The firm worked to develop advisor tools that use math and statistics to help investors better define their portfolio objectives and risk tolerance. It also aimed to “take a very complex investment environment and simplify it.” Part of that process is answering the question: “How much can I lose?” McDaniel said.
During the financial crisis of ’07-’09, he said, he spoke with Klein, who told him, “‘Man, you must be getting clobbered right now.’ And I said, ‘No, I’m actually getting referrals from existing clients.’ Then he responded, ‘That’s crazy!’”
McDaniel says he’s no soothsayer. “I didn’t tell my clients that 2008 was coming, but I did tell them that markets are volatile. And that since [more intense] volatility is expected at some point, we should look at how much could they lose as the markets turn as part of the process.”
“It just became clear.
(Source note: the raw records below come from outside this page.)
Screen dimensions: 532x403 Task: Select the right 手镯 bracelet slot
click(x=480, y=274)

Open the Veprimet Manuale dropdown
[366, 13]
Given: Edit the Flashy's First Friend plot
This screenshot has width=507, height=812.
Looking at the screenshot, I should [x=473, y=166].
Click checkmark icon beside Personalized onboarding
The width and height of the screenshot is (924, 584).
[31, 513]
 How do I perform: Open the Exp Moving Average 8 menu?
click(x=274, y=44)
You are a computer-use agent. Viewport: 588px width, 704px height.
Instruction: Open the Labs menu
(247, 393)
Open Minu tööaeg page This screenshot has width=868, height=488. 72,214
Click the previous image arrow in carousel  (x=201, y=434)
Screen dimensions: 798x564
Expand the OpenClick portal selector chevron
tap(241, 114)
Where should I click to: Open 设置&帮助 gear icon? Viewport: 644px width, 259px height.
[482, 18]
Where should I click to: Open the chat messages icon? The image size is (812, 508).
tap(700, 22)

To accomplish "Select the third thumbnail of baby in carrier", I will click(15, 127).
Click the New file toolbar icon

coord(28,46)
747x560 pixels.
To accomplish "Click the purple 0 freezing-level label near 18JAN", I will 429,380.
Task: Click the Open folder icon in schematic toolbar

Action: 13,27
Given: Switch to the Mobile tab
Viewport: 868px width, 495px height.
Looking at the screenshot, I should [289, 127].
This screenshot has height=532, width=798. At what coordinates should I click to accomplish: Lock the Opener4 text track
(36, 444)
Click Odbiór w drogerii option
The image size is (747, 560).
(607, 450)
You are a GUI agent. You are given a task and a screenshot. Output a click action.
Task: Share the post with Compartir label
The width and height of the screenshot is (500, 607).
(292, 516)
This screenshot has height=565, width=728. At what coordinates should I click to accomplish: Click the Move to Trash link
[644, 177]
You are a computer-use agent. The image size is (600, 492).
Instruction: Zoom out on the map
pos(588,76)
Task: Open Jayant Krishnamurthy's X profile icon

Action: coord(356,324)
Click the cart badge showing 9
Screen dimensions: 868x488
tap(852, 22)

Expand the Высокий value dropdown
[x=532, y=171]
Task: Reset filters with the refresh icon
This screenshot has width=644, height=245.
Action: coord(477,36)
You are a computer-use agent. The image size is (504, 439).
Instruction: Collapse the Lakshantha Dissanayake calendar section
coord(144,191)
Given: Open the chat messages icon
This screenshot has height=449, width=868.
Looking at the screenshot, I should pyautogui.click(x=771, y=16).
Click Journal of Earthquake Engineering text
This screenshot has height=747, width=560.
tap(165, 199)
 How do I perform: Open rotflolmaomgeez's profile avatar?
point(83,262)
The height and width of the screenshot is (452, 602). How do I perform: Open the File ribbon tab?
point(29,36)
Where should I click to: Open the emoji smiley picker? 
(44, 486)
You can have success and grow even in down markets, if you are doing a good job of educating,” he explained. “It sounds really simple but educating, instead of just focusing on returns, means you’ve got to have a discussion about risk.”
“We learned in 2008 that setting expectations was missing in the industry. No one was focusing on risk; everybody was focusing on return,” the CIO said. “My success was a data point for future success: Set realistic expectations, focus as much on risk as on return, and success should follow.”
The firm now has more than 20,000 advisor clients.